Le bilan est lourd. Les morts liées aux violences des groupes djihadistes au Sahel, recensées à partir des données ACLED par l’Africa Center for Strategic Studies, sont passées d’environ 225 en 2015 à près de dix mille en 2025. Le Sahel concentre aujourd’hui plus de la moitié des morts du terrorisme dans le monde. Près de quatre millions de personnes y sont déplacées. 58 soldats français y ont été tués, 59 selon le décompte de l’Élysée. Le dernier militaire français a quitté le Mali le 15 août 2022, le Burkina Faso en février 2023, le Niger en décembre 2023. Trois coups d’État ont porté au pouvoir des officiers qui ont formé l’Alliance des États du Sahel et quitté la Cédéao le 29 janvier 2025. Le rapport sénatorial de juin 2023 a écrit ce qui manquait : « une solution politique qui n’est jamais venue », une force qui « s’attaque aux symptômes, mais pas aux causes profondes ». Il a fallu du temps pour que la France le comprenne.
Nommer l’ennemi
La désignation de l’ennemi est le premier acte de la stratégie. Elle commande le but de guerre, le choix des moyens, l’état final recherché, la possibilité même d’une fin. Nommer l’adversaire — al-Qaïda, l’État islamique, le GSIM, l’EIGS — permet de le connaître, de le diviser, de hiérarchiser les menaces, de savoir ce que l’on veut obtenir de lui et ce que l’on peut lui concéder. Le désigner par le procédé qu’il emploie interdit tout cela d’un seul mot. Daniel Dory le formule en une démonstration : des individus ou des groupes ne sont pas nos ennemis parce qu’ils sont « terroristes » ; ils recourent au terrorisme parce qu’ils sont nos ennemis.
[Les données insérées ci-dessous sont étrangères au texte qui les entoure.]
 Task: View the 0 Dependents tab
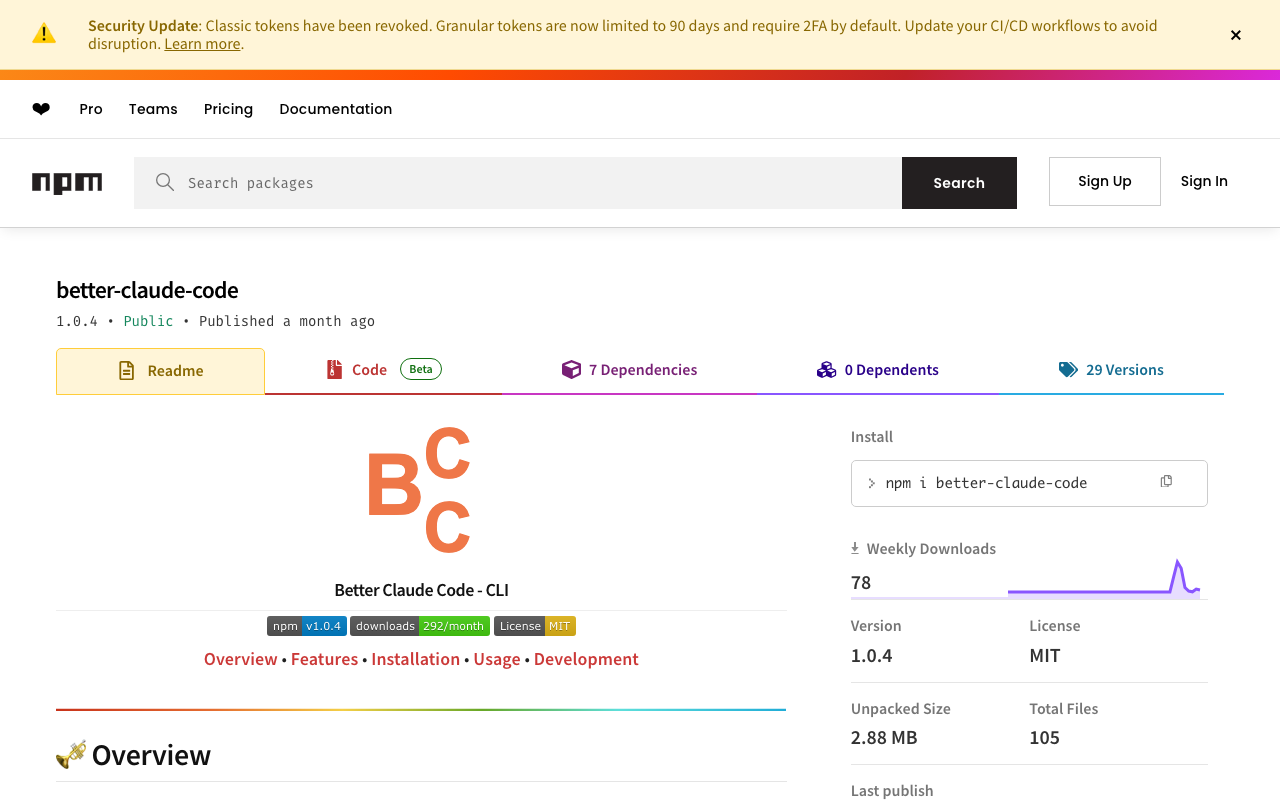pos(878,370)
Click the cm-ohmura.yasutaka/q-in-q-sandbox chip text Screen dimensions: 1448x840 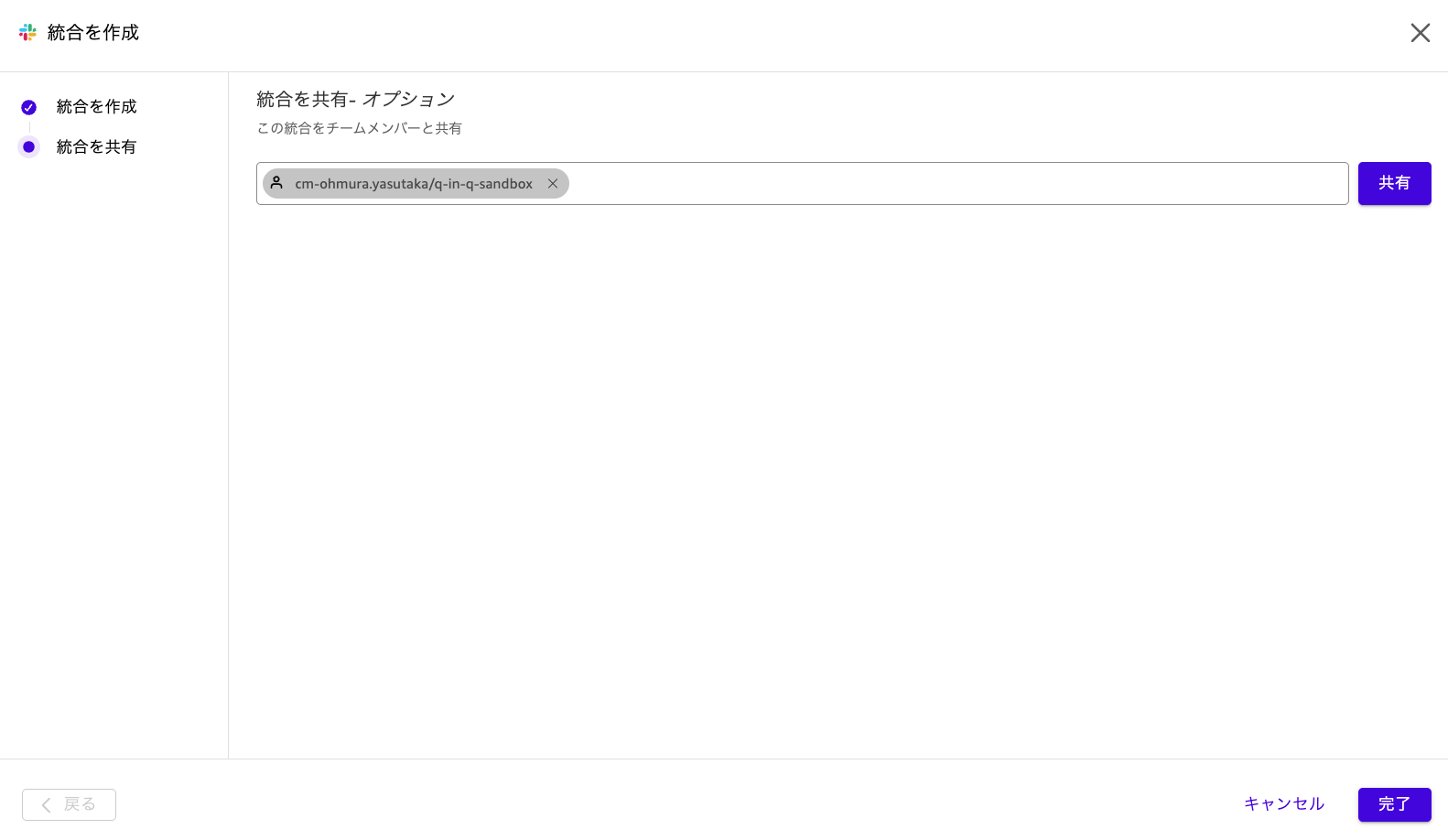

« Des individus ou des groupes ne sont pas nos ennemis parce qu’ils sont « terroristes » ; ils recourent au terrorisme parce qu’ils sont nos ennemis. »
Le Comité international de la Croix-Rouge le notait dès 2004 : « Il serait plus judicieux de parler de lutte contre le terrorisme », car « on peut seulement combattre une partie identifiable à un conflit ». La nuance n’est pas de vocabulaire. La lutte contre le terrorisme est une tâche permanente de police, de renseignement et de justice, dirigée contre un procédé qui ne disparaîtra pas, précisément parce qu’il est un procédé. La guerre contre le terrorisme promet une victoire qui ne peut pas survenir, et engage pour cela des armées. Or, la France n’a jamais tranché ce dilemme en Afrique : elle s’est engagée dans une opération de police et de pacification, mais en faisant usage de son armée. La confusion intellectuelle et conceptuelle a conduit à des erreurs tactiques et stratégiques.
Le principal échec de la France fut de mener une guerre dont elle avait mal défini l’objet.